▸ **Extracted text**
————

View of Cape Townshend taken from Mount Westall, March 1802

(Working entry covering the Westall Australian group, January 2018, for which only some online images are currently available.)

This is one of the ten paintings of Matthew Flinders' Australian voyage (1801-03) that the Admiralty had from Westall, as the landscape artist accompanying it (ZBA7914, 7935-7936, 7938-7944): they are usually said to have been commissioned from 1809 and completed over the next three years. This one was exhibited at the Royal Academy in 1810 under the title 'Distant view of the Islands of Cape Townsend, from a mountain near Cape Manifold, on the east coast of New Holland, long 150°, lat. 22°, discovered by Capt. M. Flinders etc., March 1802'. (Flinders in fact named the mountain for Westall after saying he would do so for whoever reached the top first, which the latter did.) Cape Townshend is the more usual spelling, the location being on the coast of Queensland. Westall had also previously exhibited another close-by Queensland location in 1805 - apparently speculatively - 'View of the Bay of Pines, New South Wales, long. 150 30', lat. 22 20', discovered by Captain M. Flinders in His Majesty's ship Investigator, Feb., 1802'. He also showed a drawing of this subject at the British Institution in 1807 with a framed size of 34 x 43 inches. His subsequent Australian subjects at the Academy were ZBA7941 and ZBA7944 in 1812, and the last exhibited there was in 1826: 'Cape Wilberforce, looking into the Gulf of Carpentaria from the Indian Ocean, Australia, discovered by the late Captain Flinders in H.M. ship Investigator. The rocks are a formation of sandstone with quartz cement of a compact structure.' This geologically dramatic composition was also shown at the British Institution the following year and is now in the National Gallery of Australia.

————

Records about locating elements on screens
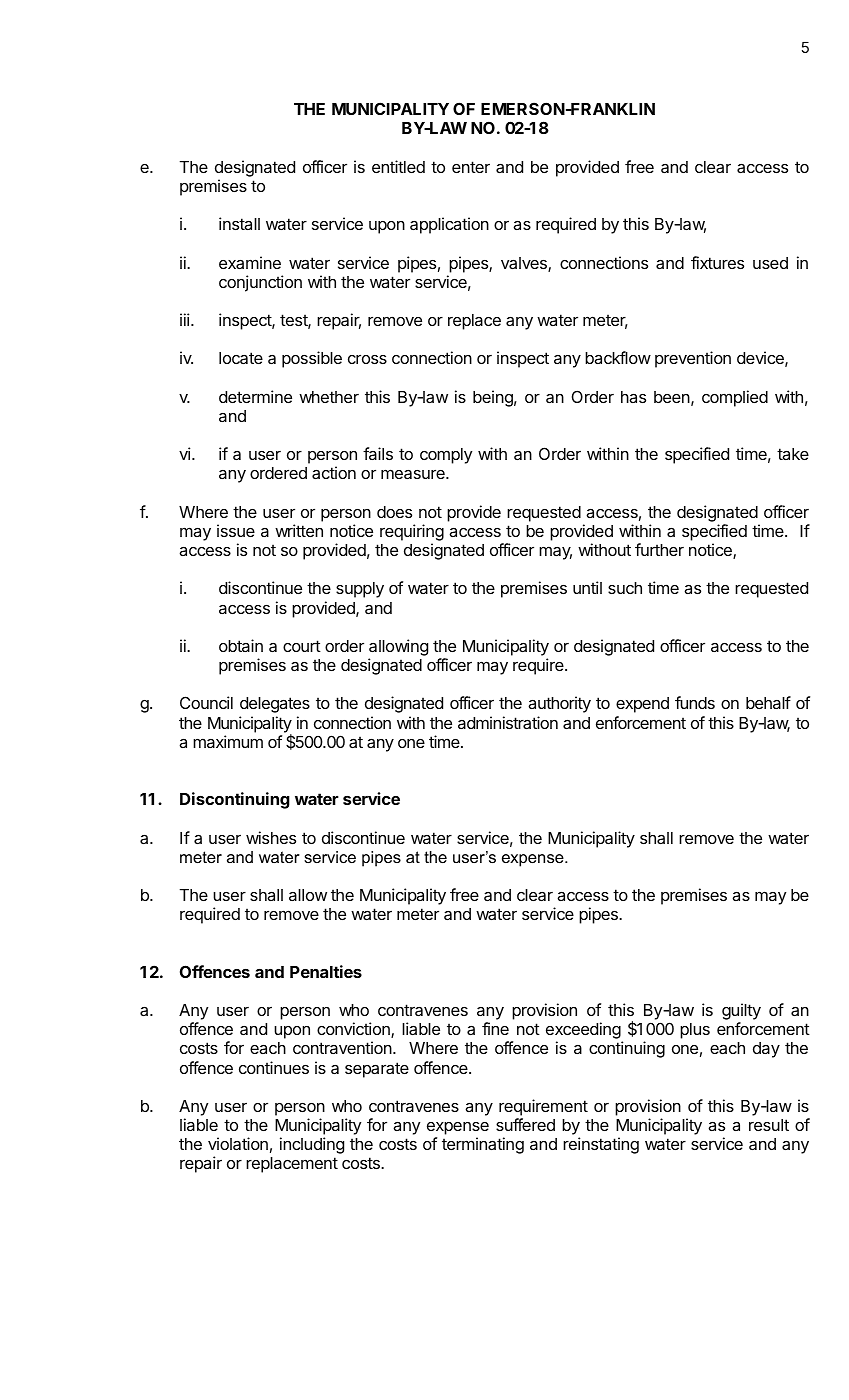 The width and height of the screenshot is (849, 1400). Describe the element at coordinates (238, 1143) in the screenshot. I see `violation` at that location.
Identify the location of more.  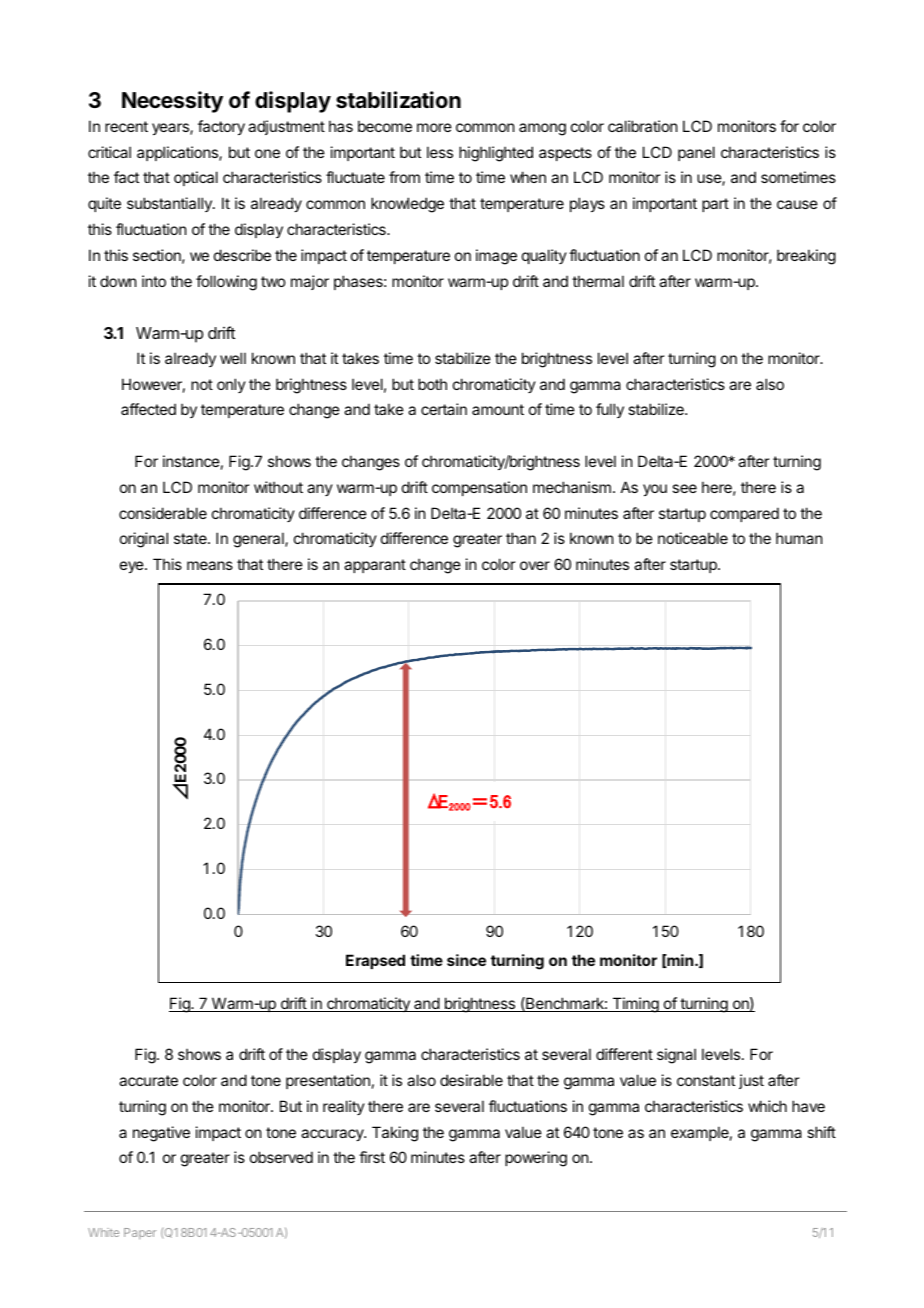
(434, 127).
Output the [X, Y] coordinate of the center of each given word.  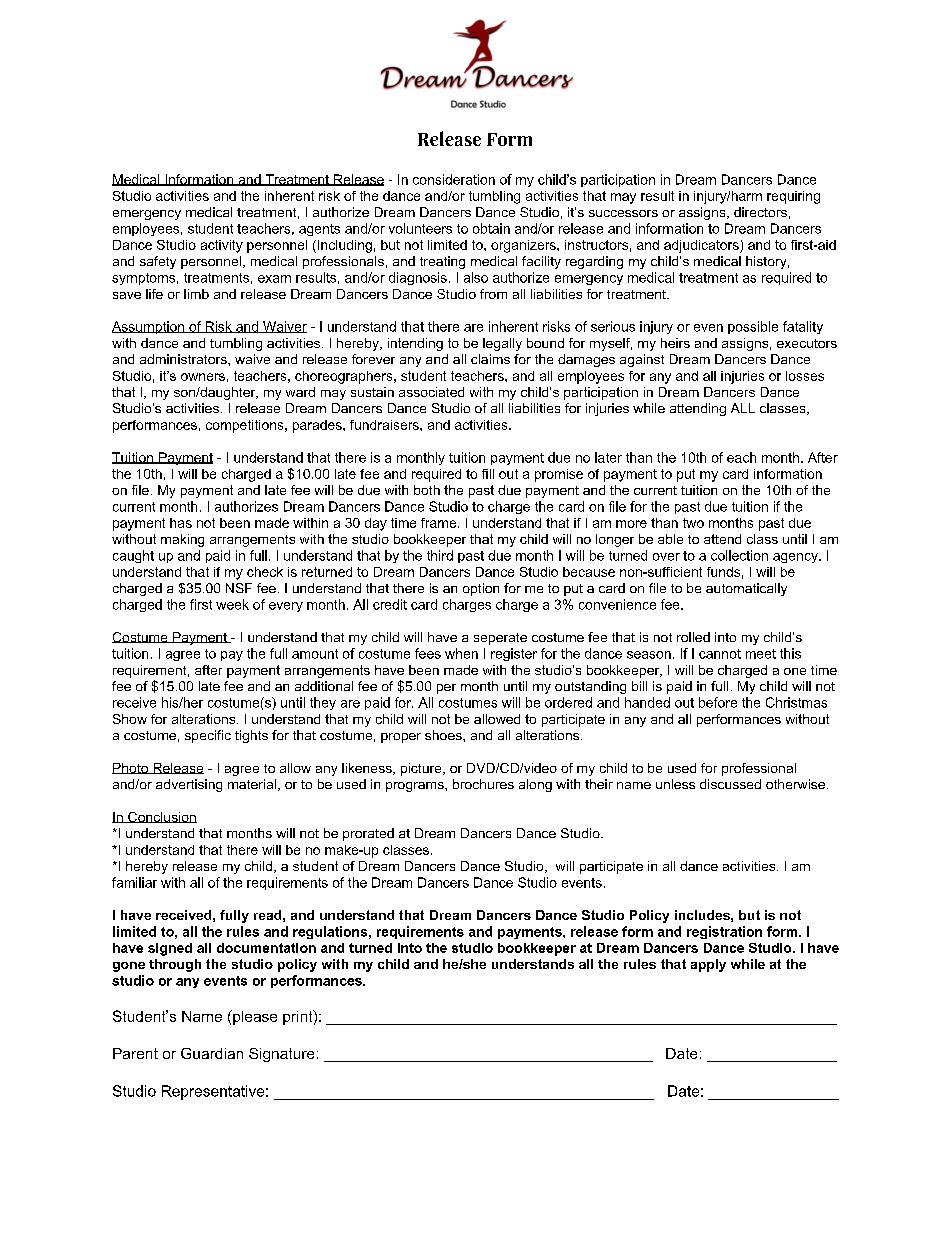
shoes [444, 735]
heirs [675, 343]
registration [724, 932]
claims [490, 359]
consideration [454, 179]
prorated [368, 834]
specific [208, 736]
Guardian [212, 1053]
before [718, 702]
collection [739, 555]
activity [222, 246]
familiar [134, 882]
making [182, 540]
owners [203, 377]
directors [760, 212]
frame [438, 523]
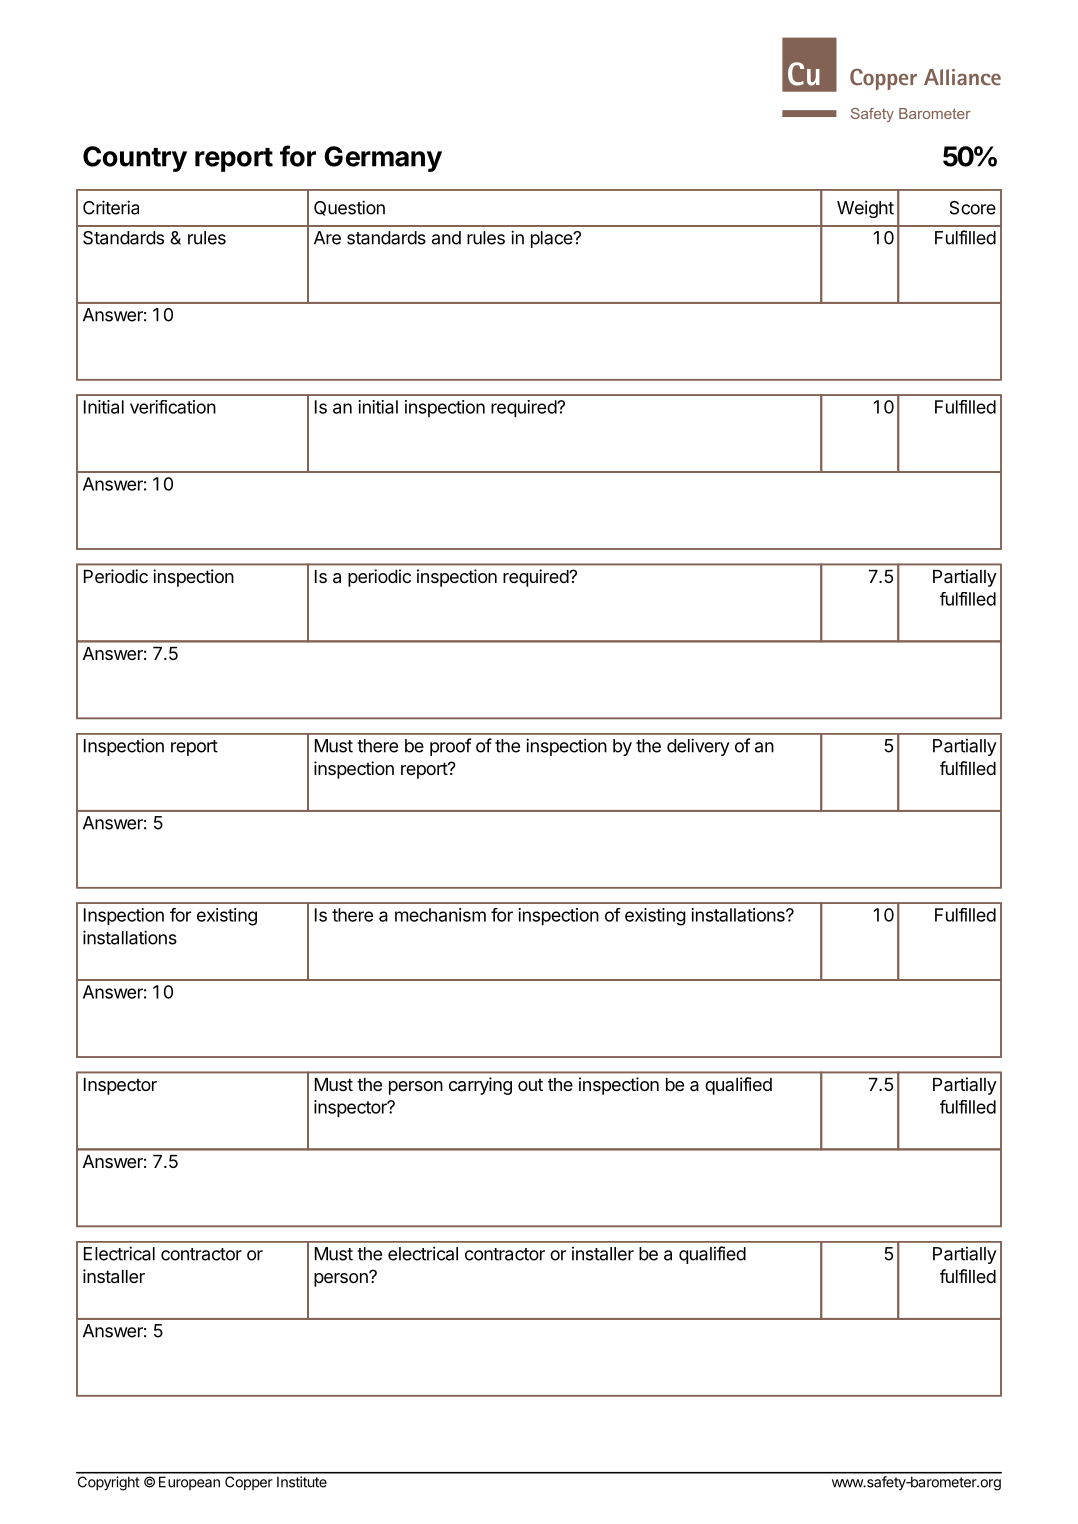  What do you see at coordinates (327, 238) in the page?
I see `Are` at bounding box center [327, 238].
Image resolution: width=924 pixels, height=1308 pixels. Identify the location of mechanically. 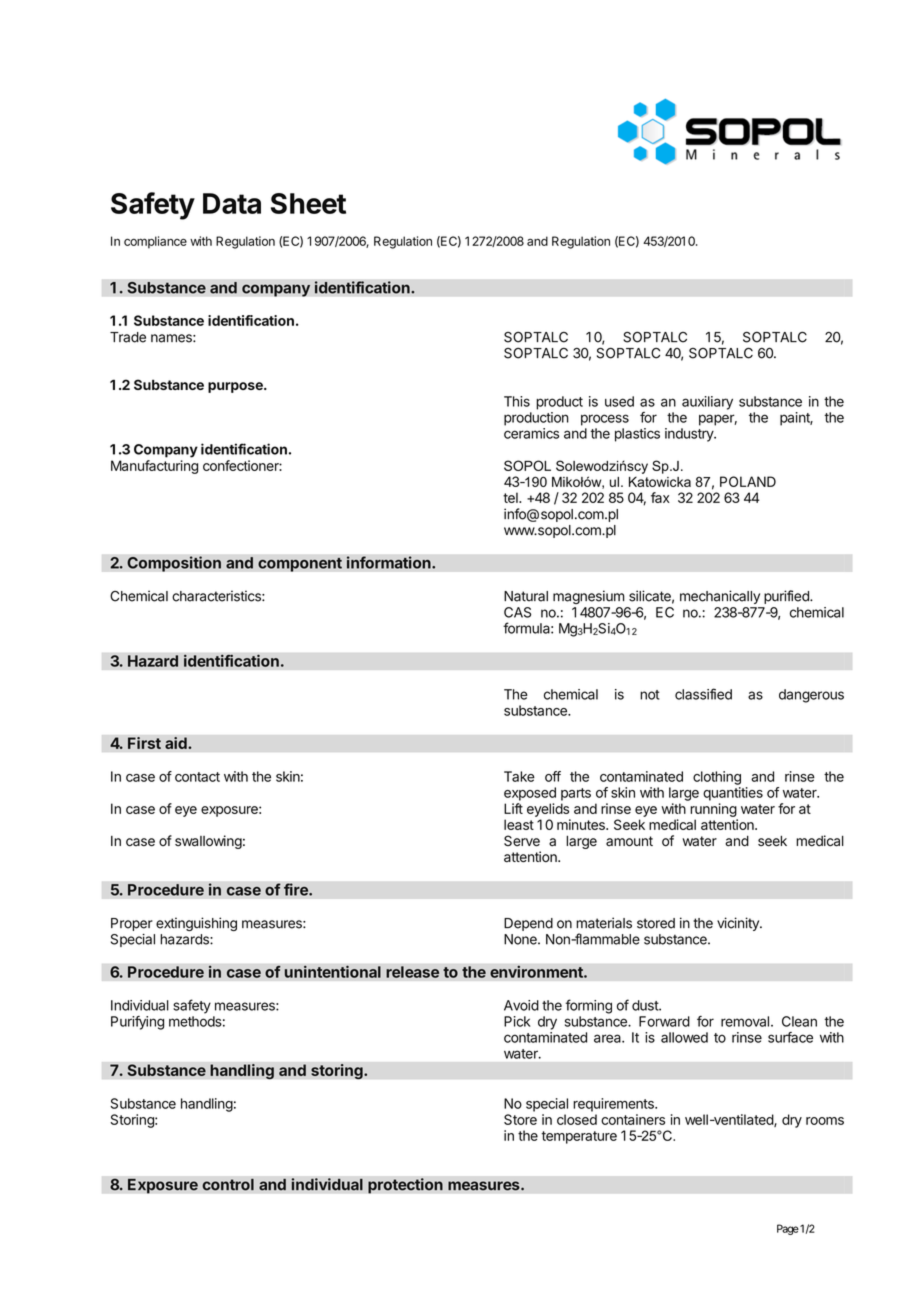
(720, 597).
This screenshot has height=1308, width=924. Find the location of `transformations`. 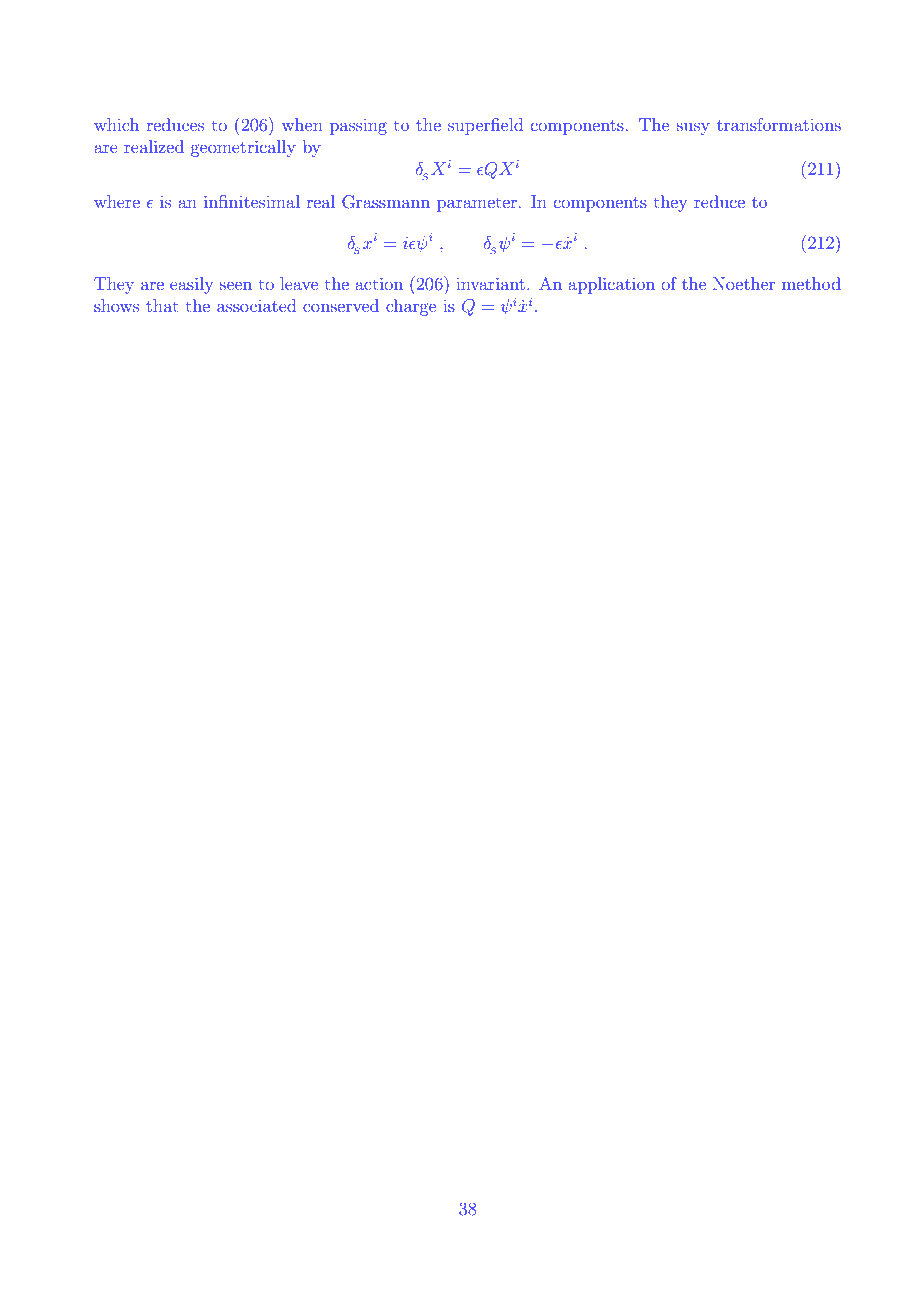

————

▸ **Written task 1**
From the entry on the Cape Townshend painting, copy the passage that begins at the words "View of Cape" and stops after the words "are currently available.)".
▸ **Written task 2**
Reproduce the lines of the records from the line that has "making [182, 540]" through the last line of the records, both included, and leave out the pictures.

▸ **Complete answer 1**
View of Cape Townshend taken from Mount Westall, March 1802

(Working entry covering the Westall Australian group, January 2018, for which only some online images are currently available.)

▸ **Complete answer 2**
making [182, 540]
owners [203, 377]
directors [760, 212]
frame [438, 523]
  What do you see at coordinates (327, 238) in the page?
I see `Are` at bounding box center [327, 238].
Image resolution: width=924 pixels, height=1308 pixels. Identify the location of mechanically. 
(720, 597).
This screenshot has height=1308, width=924. Find the location of `transformations`. 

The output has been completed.